Use SQLSpecialColumns to determine the optimal set of columns to use in the Where clause for updating data. Often, pseudo-columns provide the fastest access to the data, and these columns can only be determined by using SQLSpecialColumns.
Some applications cannot be designed to take advantage of positional updates and deletes. These applications usually update data by forming a Where clause consisting of some subset of the column values returned in the result set. Some applications may formulate the Where clause by using all searchable result columns or by calling SQLStatistics to find columns that are part of a unique index. These methods usually work but can result in fairly complex queries.

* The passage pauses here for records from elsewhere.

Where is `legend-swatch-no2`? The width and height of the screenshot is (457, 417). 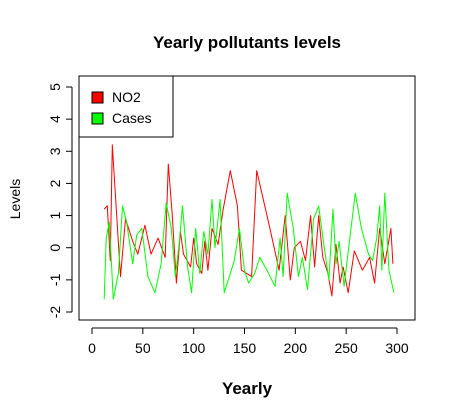 legend-swatch-no2 is located at coordinates (98, 98).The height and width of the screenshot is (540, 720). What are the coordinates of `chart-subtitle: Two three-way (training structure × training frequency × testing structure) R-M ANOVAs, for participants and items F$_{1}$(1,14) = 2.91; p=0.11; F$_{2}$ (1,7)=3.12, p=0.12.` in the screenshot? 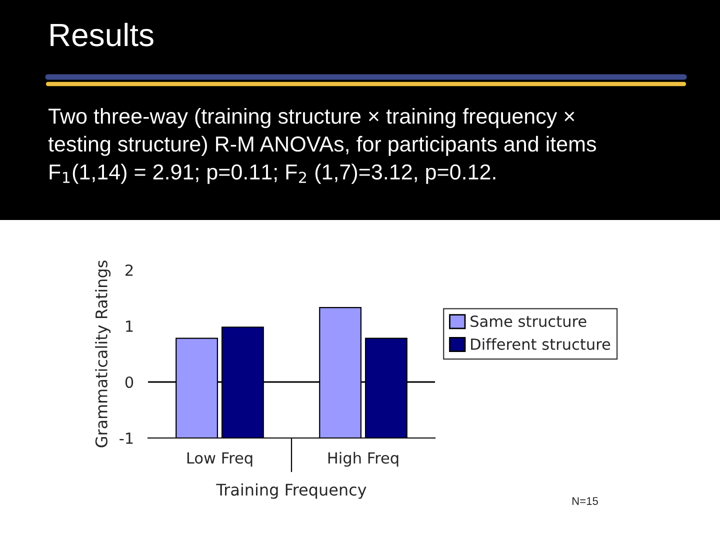 It's located at (322, 146).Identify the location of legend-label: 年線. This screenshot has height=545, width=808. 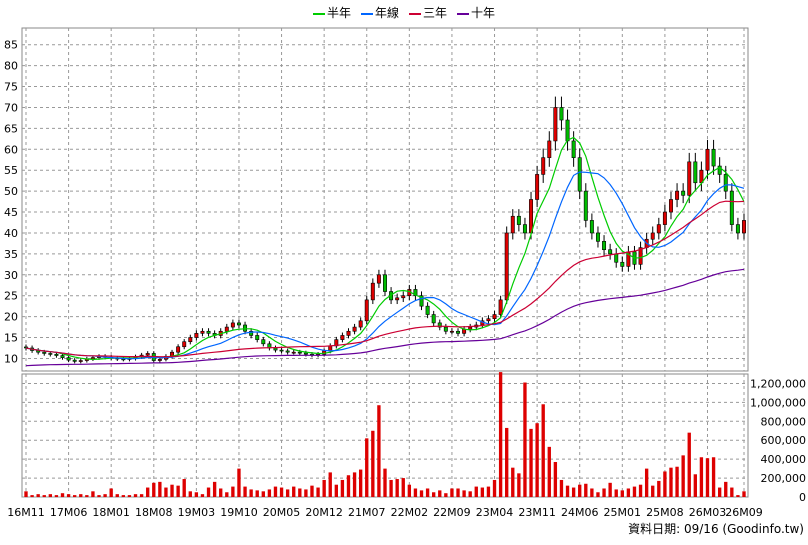
(386, 13).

Consider the following example:
rc = SQLExecDirect (hstmt,
"SELECT first_name, last_name, ssn, address, city,
state, zip FROM emp"
, SQL_NTS); // fetchdata ... rc = SQLExecDirect
(hstmt,
"UPDATE EMP SET ADDRESS = ? WHERE first_name = ? and last_name = ?
and ssn = ? and address = ? and city = ? and state = ? and zip = ?"
,
SQL_NTS); // fairly complex query
Applications should call SQLSpecialColumns/SQL_BEST_ROWID to retrieve the optimal set of columns (possibly a pseudo-column) that identifies a given record. Many databases support special columns that are not explicitly defined by the user in the table definition but are "hidden" columns of every table (for example, ROWID and TID). These pseudo-columns provide the fastest access to data because they typically point to the exact location of the record. Because pseudo-columns are not part of the explicit table definition, they are not returned from SQLColumns. To determine if pseudo-columns exist, call SQLSpecialColumns.
Consider the previous example again:
... rc = SQLSpecialColumns (hstmt, .....
'emp'
, ...); ... rc = SQLExecDirect
(hstmt,
"SELECT first_name, last_name, ssn, address, city, state,
zip, ROWID FROM emp"
, SQL_NTS); //
fetch
data
and
probably
"hide"
ROWID
from
the
user
... rc = SQLExecDirect (hstmt,
"UPDATE emp
SET address = ? WHERE ROWID = ?"
, SQL_NTS); // fastest access
to
the data!
If your data source does not contain special pseudo-columns, the result set of SQLSpecialColumns consists of the columns of the optimal unique index on the specified table (if a unique index exists). Therefore, your application does not need to call SQLStatistics to find the smallest unique index.
Although developing performance-optimized ODBC applications is not easy, you can improve system performance by following the general guidelines described in this white paper.
With thoughtful design and implementation, you can ensure that your ODBC applications run more efficiently and generate less network traffic.